- **DO THIS**: Write the next part of the author interview below, picking up right after its final sentence.

- **DOCUMENT SEGMENT**:
My favorite scene in this book, however, is a duel fought at the Citadel (this is the new name for the CSAFA) between the hero, Dragon, a young Asian boy who fights with two katanas and Lt. Aldarik of the Shadowguard. Aldarik is German and fights with a saber, groomed in the dueling style, considering him Prussian, not German. The duel is fought between the Kaiser, the leader of the Shadowguard and his elegant vampire guests, including vampire lords from throughout the US and Italy (the only European country that is not taken over by zombies). While Aldarik struts about showing off with his saber, Dragon chooses a nodachi, a longer version of the katana. This particular nodachi is an artifact and was used in battle by the famous samurai named Miyamato Musashi. Dragon worships this samurai who in 1612 fought a famous duel against his nemesis, master swordsman Sasaki Kojiro. Kojiro, like Lt. Aldarik, was exceptional in his precision and speed. Musashi heckled Kojiro into attacking first and killed him with one blow; Dragon does the same thing to L. Aldarik, which is way to pay honor to his idol.

  1. How could you NOT have gotten me Eric Robert’s autograph?

I met Eric Roberts at Crypticon in Kansas City in August, 2015. Knowing my sister was in love with him, not you, I walked right up to him and told him this. He was delighted. Most people have to pay for celebrities signatures. But Eric gave my sister two autographs. He drew on a large piece of paper and drew doodled all over it, both times. I think he had more fun being goofy and drawing pictures, like hearts with arrows through them, knowing that someone his own age thought he was still wonderful, handsome, sexy and a gentleman. I had my picture taken with him and he came right up behind me, threw his arms around untitledEricme and smiled. He had to be one of the nicest actors I have ever met; and I have met a lot and have tons of stories about many of your favorites that aren’t so nice. But Eric is – The Best of the Best. Had I know you loved him, I’m sure he would have scribbled a stick lady and stick man, drawn a heart around them and written, ‘Renee, I’m told you have beautiful blonde hair and had you bothered to come to Kansas City to meet me, I would have hugged you, too.’

  1. Of all the characters you have written, which one would you choose to have a beer with and why?

This is the craziest question I have ever been asked. Yet, not so crazy. Many times an author will fall in love with the characters she writes about and after the story is over, it’s like a breakup or a divorce. And it’s hard to walk away from beloved characters. But to pick one. Now that is very hard. I like to base my characters on people I have met, my own alter-ego (and I have more than one), and celebrities who I disguise in the story.

- **LISTED ENTRIES**:
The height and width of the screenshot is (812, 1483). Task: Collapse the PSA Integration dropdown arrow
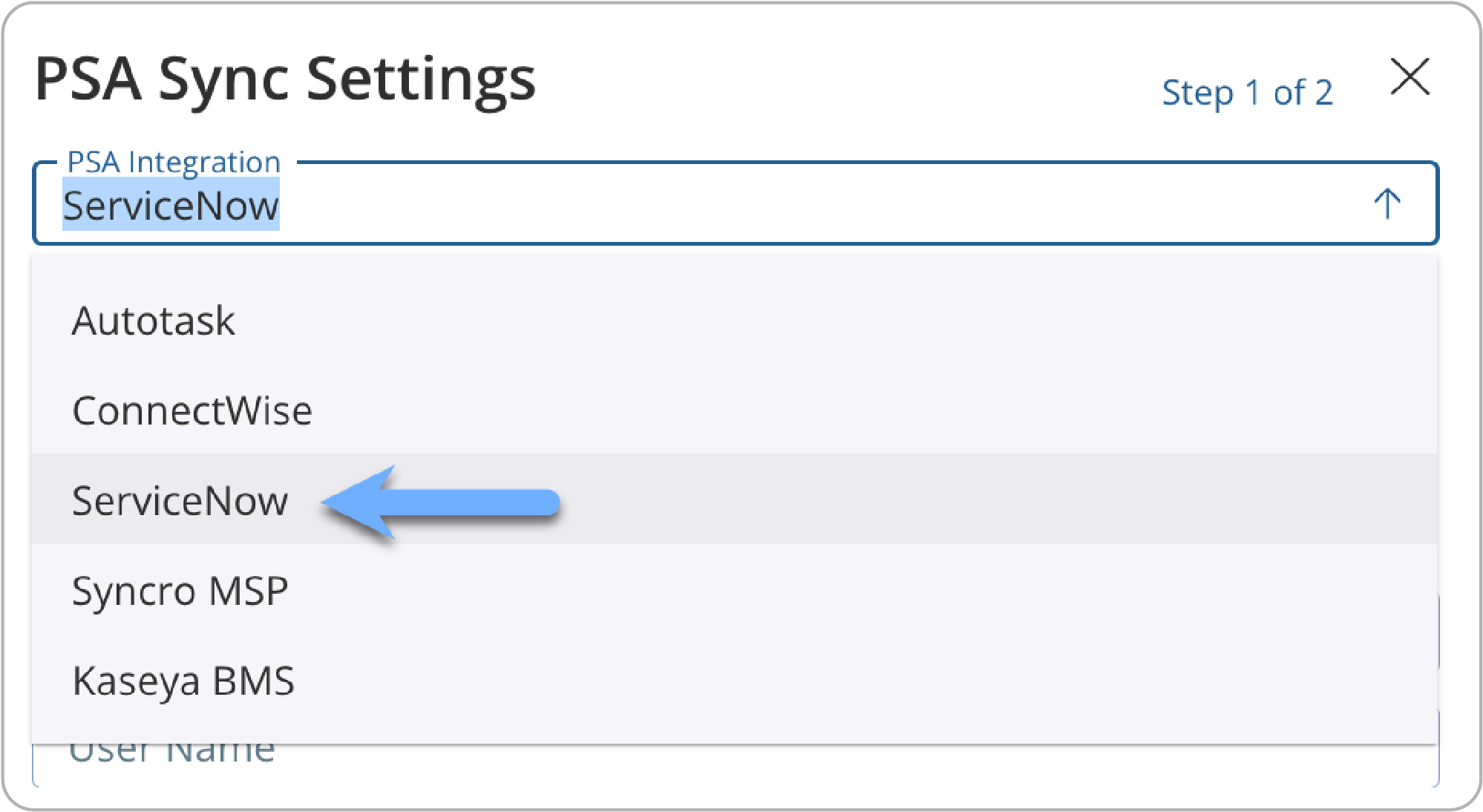(1387, 203)
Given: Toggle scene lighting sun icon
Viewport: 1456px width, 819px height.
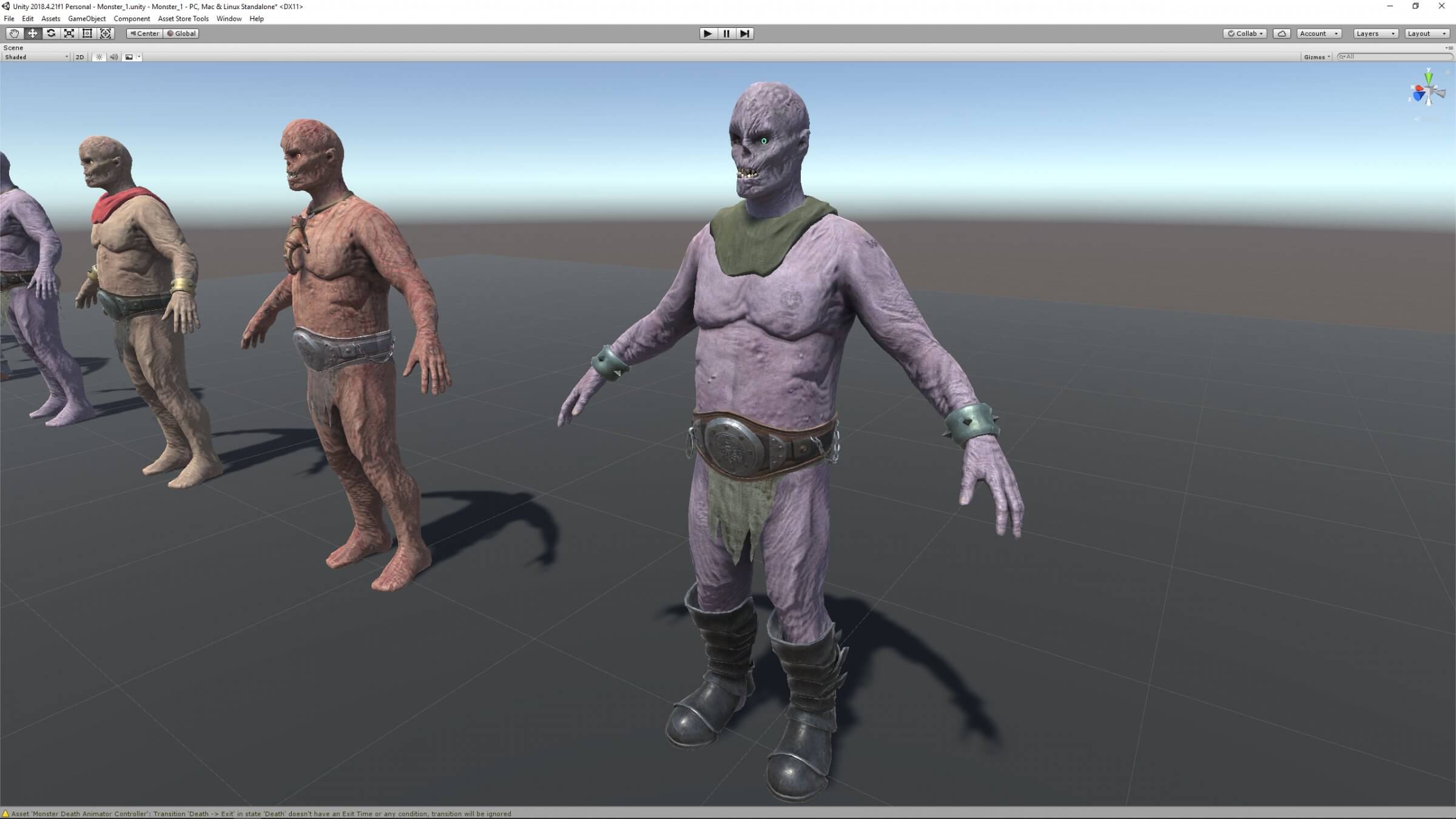Looking at the screenshot, I should [x=99, y=57].
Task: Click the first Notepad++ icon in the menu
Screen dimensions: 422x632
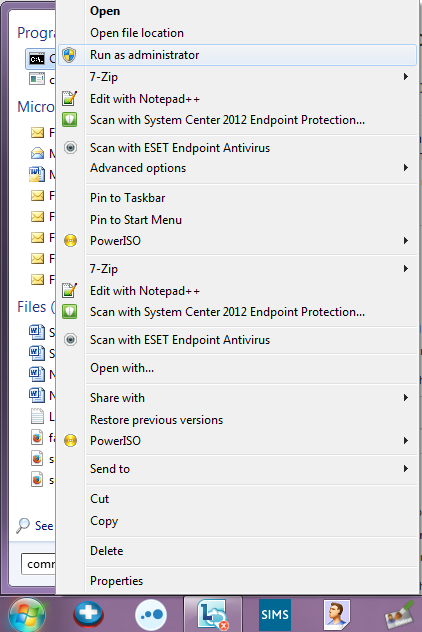Action: [x=69, y=98]
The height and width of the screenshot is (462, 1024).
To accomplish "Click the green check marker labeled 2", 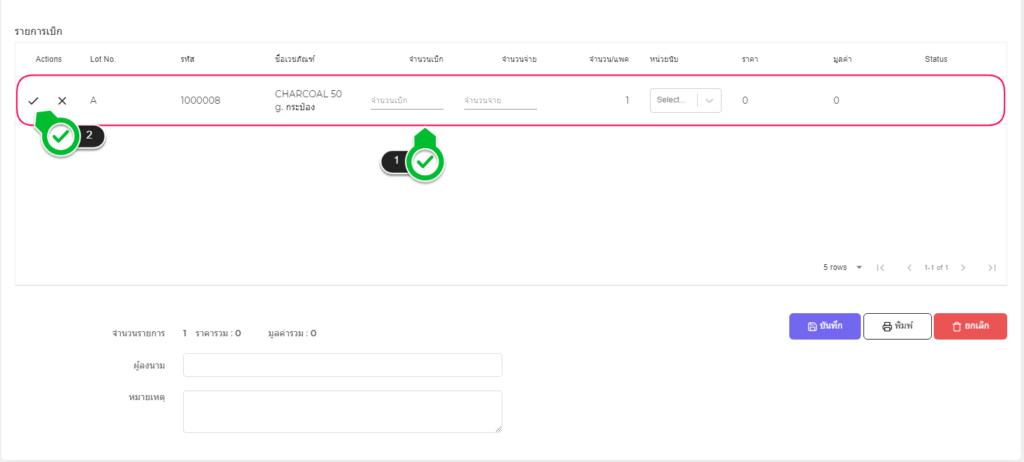I will (x=62, y=137).
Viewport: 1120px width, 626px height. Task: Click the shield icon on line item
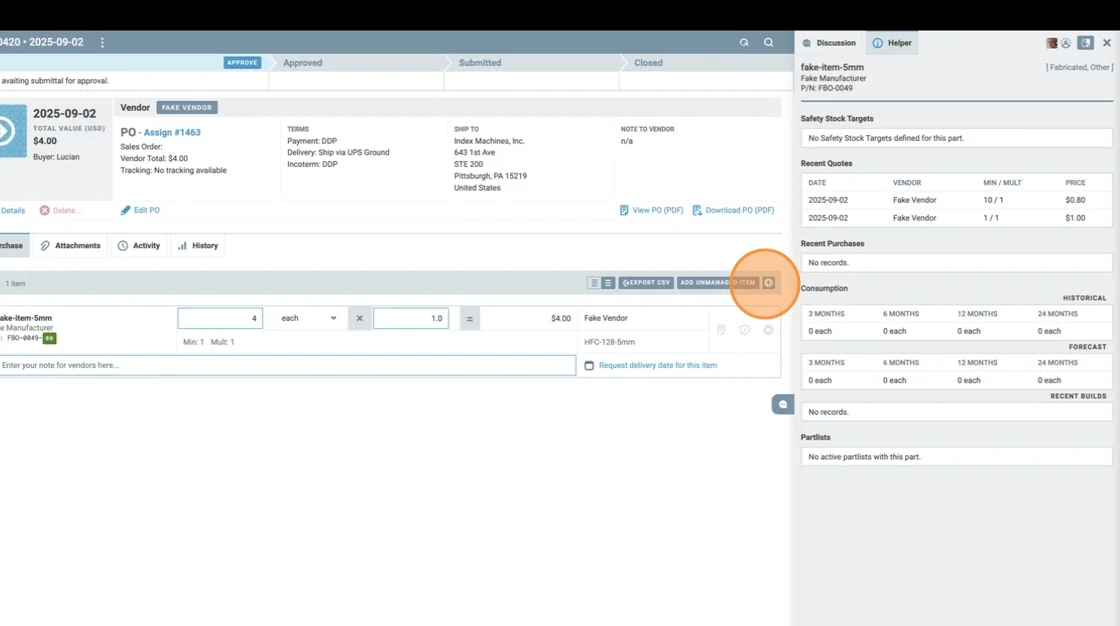pos(744,330)
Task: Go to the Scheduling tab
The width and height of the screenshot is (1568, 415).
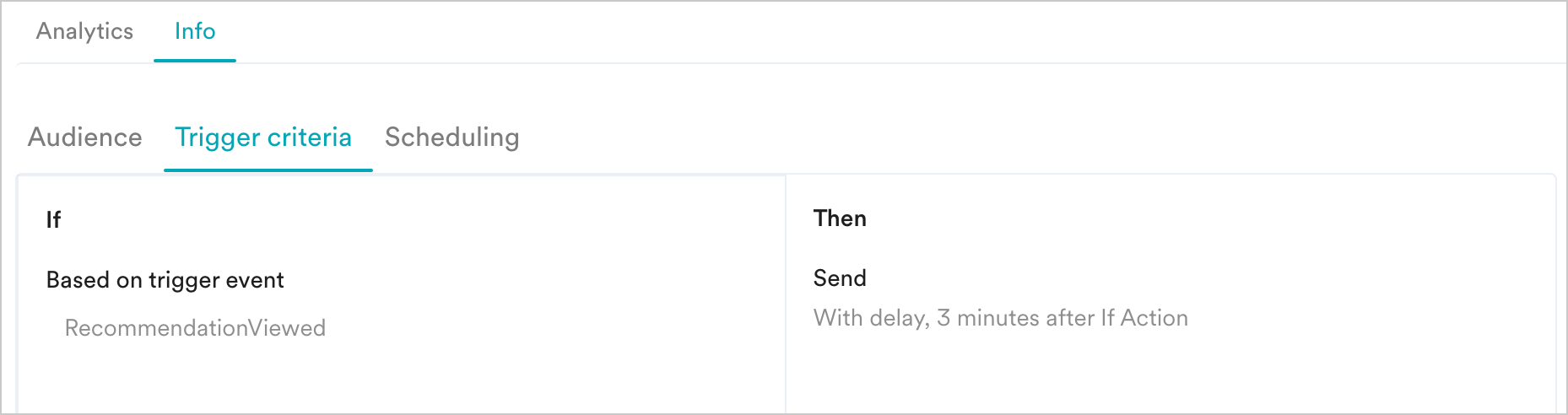Action: 451,137
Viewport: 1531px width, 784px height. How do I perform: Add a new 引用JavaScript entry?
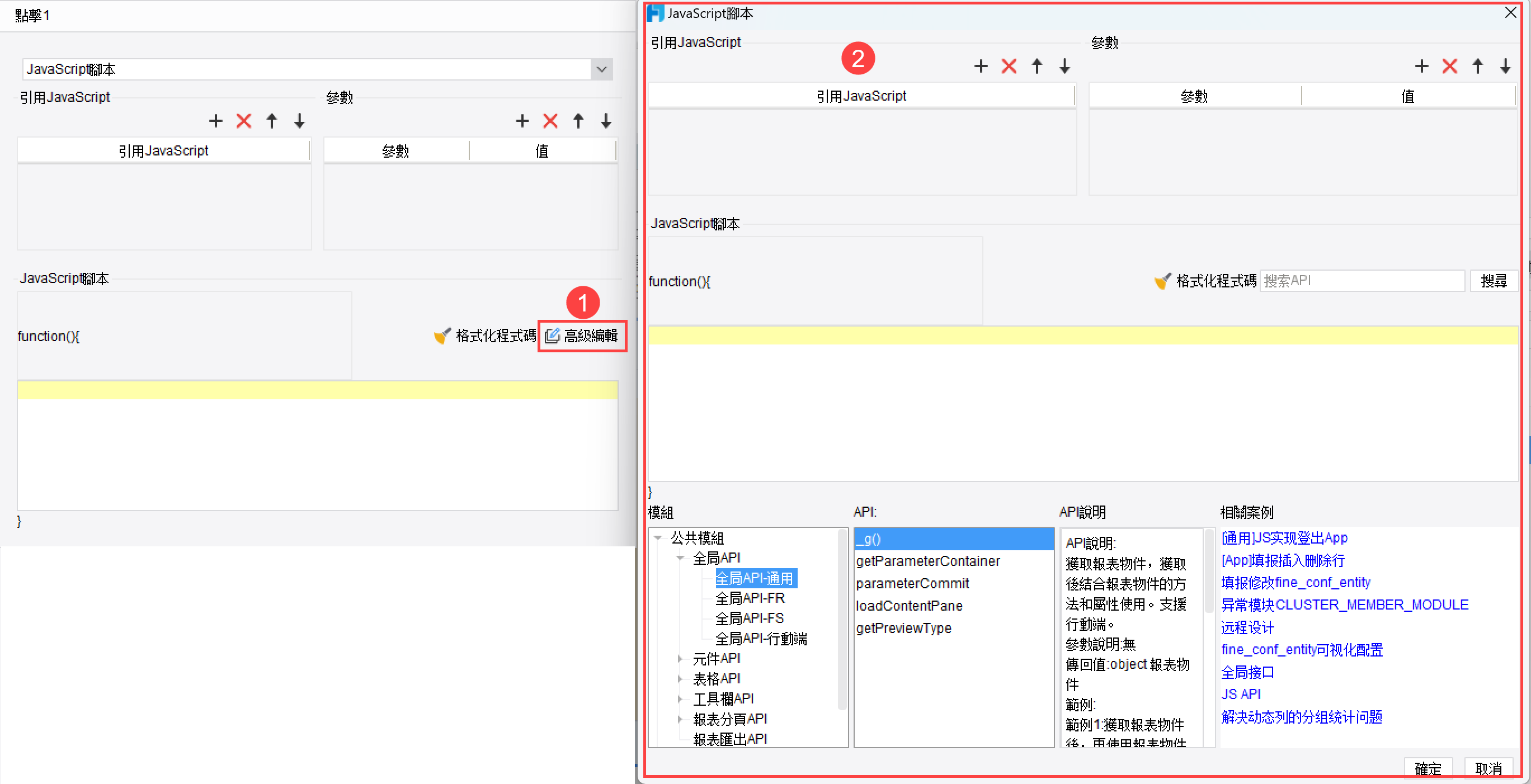[981, 67]
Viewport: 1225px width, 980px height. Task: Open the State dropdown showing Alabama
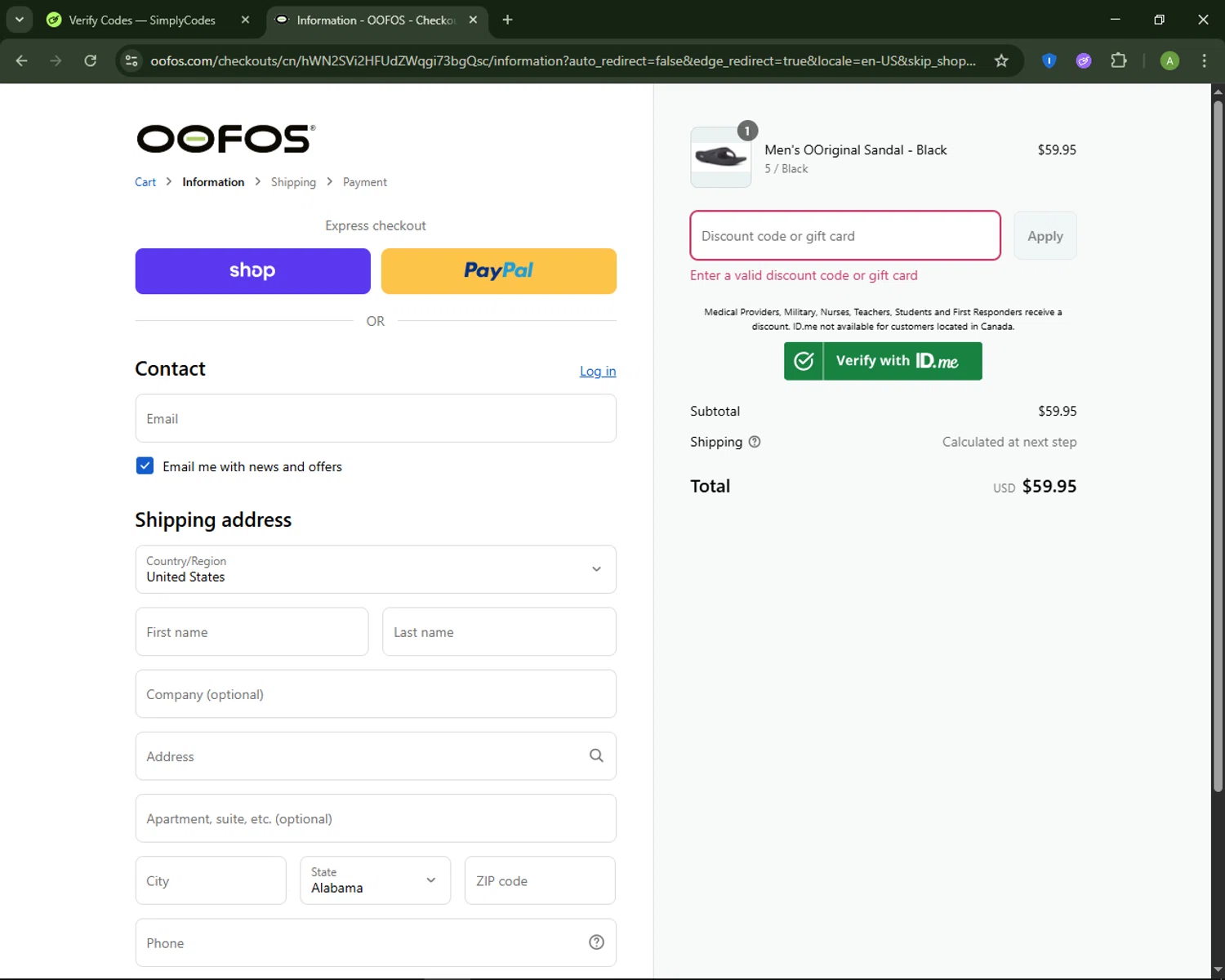[x=375, y=880]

- **EXERCISE RESPONSE**:
However, I have just finished a high fantasy trilogy called Taliesin: The Seeker of Magic, The Mistress of Magic and the Queen of Magic. The hero in this story is first introduced as a member of the Raven Clan, scavengers who go to battlefields and pick the bodies clean to sell the items at market. His name in the clan is Grudge. He is tall, muscular, bald and hairy. He wears a dirty leather vest and mold grows on his pants. In battle, he is fearless and brutal. But he’s not who he says he is. Since this book has not been published, I won’t reveal who Grudge really is. I can say that Grudge was modeled after Judge Richard T. Ballinger of the Sedgwick County District Court. I was romantically involved with Richard for many years. The face most people saw was the judge, an honorable man who resided over many cases through the years (this is the other face of Grudge). Richard also rode a motorcycle and we went to many biker rallies together, and at these rallies you tend to get dirty, smelly and that’s really the whole point. This is the personification of Grudge, that tough guy who would defend you when there is trouble, drink a beer with you, not wash for days and yet still look handsome. Add to yet another heartbreak in life, my dear friend died this year from ALA, quite unexpectedly. The last time I saw Richard, I told him I was writing this trilogy and my hero was modeled after him – the character of Grudge – and though I knew he did not have long to live, in the book, the hero and heroine would ultimately be together, and in a way, we could be together forever. It still makes me cry to think about losing Richard, it’s a hole in my heart that will not heal, but at least I know in the trilogy he does get the girl of his dreams, and Taliesin, of course, I modeled after me.

Frankly, I’d give anything to be able to have a beer with Grudge, since he is really Richard. I think most of us would love to be able to spend time again with someone who has died in our family or among our friends. And what greater homage can you pay to a loved one than to immortalize them in a novel. Richard, the Trilogy of Taliesin is for you.

  1. How angry does it really make you that I am always late?

The problem with you being late at lunch, Renee, is that I end up buying a beer and spending more money than you. This means I also have about 20 mins. to waste. I am always on time. You are always late. Now, if I was smart, I’d show up 30 mins. late to lunch and make you wait. But the problem is, when you mess with fate, what will happen is you end up on time, wait 20 mins., think I’m dead and leave, and then I come in and find you’ve left your tab for me to pay (to teach me a lesson).

But it doesn’t really make me angry. You can’t expect perfection from a dizzy dame who is blonde. Crap. Wait a minute! I’m blonde, too!

Just remember I’m charging you $1 for every minute you’re late from now on. So take all the time you want. Lunch will always be on you.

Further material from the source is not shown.